Keith Richards, Whip It Up . . . From Richards’ first solo album, Talk Is Cheap, 1988. Solo albums were something Richards previously had said he didn’t want or need to make because he could fulfull his creativity within The Rolling Stones. But, as is well-documented, by the 1980s the relationship between him and Mick Jagger was almost (but thankfully not) irreparably frayed so Richards finally relented, almost in response to Jagger’s debut solo album, She’s The Boss, of the previous year. Mick won the sales battle, Keith that of the critics, many referring to his album as the best Stones album in years. By 1989, they were back together for the Steel Wheels album and tour, the reunion coming with the realization that band members, particularly the two chief songwriters, could do solo work without sinking the mother ship.
George Thorogood & The Destroyers, Howlin’ For My Baby . . . Typical Thorogood raunch, from the Haircut album.

[Directions]
- a) Using the album notes, decide whether each statement agrees with the text: (i) Talk Is Cheap came out in 1988; (ii) Keith Richards' solo album sold better than Mick Jagger's; (iii) Howlin' For My Baby comes from the Haircut album. Answer yes or no for each and quote the deciding words.
- b) Echo the album notes word for word, starting at "Keith Richards, Whip" and ending at "the mother ship.".
The rows play no part in this work.

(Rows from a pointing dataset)
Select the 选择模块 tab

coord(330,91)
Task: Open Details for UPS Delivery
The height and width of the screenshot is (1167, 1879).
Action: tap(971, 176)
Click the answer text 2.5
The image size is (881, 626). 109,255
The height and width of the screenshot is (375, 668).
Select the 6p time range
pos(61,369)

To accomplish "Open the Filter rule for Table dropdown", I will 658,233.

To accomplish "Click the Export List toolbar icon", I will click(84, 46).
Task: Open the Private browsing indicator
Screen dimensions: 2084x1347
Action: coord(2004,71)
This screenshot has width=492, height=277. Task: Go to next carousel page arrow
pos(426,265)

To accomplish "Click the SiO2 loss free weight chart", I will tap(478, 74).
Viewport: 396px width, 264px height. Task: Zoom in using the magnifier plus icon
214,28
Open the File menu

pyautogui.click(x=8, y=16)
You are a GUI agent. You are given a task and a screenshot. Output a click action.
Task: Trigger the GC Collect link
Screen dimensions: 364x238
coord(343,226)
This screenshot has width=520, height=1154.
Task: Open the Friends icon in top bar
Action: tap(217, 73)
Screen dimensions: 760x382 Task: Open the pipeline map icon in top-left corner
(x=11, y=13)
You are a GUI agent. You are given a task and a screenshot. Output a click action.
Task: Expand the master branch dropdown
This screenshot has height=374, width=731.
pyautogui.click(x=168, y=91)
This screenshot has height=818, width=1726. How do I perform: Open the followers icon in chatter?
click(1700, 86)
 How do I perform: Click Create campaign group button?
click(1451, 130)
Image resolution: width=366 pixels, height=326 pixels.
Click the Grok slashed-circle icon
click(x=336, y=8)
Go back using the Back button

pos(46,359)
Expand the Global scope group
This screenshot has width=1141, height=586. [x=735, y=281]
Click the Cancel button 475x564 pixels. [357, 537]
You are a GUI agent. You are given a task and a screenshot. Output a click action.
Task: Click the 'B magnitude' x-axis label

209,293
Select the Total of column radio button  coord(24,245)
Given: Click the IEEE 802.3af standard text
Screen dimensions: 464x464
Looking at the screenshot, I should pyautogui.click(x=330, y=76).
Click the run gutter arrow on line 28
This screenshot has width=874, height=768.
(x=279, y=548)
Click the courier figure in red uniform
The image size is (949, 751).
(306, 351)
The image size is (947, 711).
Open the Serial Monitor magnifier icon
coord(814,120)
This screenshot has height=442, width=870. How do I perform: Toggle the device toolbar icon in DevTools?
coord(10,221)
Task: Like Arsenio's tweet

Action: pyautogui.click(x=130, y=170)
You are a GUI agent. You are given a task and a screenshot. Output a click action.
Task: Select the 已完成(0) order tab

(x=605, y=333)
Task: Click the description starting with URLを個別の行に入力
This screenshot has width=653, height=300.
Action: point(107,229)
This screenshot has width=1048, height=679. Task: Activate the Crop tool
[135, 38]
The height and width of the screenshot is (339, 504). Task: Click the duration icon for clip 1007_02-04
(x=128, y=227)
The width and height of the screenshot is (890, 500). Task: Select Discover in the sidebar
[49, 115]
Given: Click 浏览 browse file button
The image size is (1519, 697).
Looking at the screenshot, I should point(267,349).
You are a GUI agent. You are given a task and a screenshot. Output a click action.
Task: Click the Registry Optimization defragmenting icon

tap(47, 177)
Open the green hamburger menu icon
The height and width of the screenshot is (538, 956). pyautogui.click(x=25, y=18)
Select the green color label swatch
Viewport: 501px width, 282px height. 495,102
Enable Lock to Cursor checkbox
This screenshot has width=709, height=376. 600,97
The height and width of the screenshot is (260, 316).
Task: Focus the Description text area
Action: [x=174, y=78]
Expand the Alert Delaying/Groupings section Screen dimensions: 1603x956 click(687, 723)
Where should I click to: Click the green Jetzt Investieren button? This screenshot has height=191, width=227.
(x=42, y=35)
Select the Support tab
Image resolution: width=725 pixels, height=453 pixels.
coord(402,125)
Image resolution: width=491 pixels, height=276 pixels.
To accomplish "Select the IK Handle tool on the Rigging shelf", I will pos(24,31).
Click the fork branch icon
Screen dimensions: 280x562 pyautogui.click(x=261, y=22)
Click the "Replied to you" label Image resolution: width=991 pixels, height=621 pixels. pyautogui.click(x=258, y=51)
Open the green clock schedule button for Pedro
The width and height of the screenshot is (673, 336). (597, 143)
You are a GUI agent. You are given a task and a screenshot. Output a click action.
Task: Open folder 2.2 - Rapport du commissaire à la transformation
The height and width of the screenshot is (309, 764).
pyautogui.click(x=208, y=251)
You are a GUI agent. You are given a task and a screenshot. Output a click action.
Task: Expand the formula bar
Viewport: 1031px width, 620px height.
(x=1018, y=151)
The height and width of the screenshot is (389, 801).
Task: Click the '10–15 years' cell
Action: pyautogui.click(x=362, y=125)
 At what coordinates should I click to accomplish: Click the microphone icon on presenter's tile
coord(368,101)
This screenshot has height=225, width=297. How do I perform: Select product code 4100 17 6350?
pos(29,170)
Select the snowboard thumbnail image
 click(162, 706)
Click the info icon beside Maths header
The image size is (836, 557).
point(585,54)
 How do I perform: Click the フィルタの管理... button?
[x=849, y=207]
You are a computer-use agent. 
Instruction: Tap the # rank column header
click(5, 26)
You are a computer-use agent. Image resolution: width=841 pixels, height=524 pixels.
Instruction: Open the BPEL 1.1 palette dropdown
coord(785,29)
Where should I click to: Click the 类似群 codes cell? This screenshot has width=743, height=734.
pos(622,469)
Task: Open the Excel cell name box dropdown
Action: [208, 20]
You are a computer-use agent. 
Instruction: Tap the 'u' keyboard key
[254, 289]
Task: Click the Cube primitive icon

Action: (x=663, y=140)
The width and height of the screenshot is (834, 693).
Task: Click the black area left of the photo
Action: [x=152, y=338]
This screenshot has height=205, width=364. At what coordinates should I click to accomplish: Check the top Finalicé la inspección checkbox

[Per-task answers]
- a)
(i) Yes: "From Richards’ first solo album, Talk Is Cheap, 1988."
(ii) No: "Mick won the sales battle, Keith that of the critics"
(iii) Yes: "from the Haircut album."

- b)
Keith Richards, Whip It Up . . . From Richards’ first solo album, Talk Is Cheap, 1988. Solo albums were something Richards previously had said he didn’t want or need to make because he could fulfull his creativity within The Rolling Stones. But, as is well-documented, by the 1980s the relationship between him and Mick Jagger was almost (but thankfully not) irreparably frayed so Richards finally relented, almost in response to Jagger’s debut solo album, She’s The Boss, of the previous year. Mick won the sales battle, Keith that of the critics, many referring to his album as the best Stones album in years. By 1989, they were back together for the Steel Wheels album and tour, the reunion coming with the realization that band members, particularly the two chief songwriters, could do solo work without sinking the mother ship.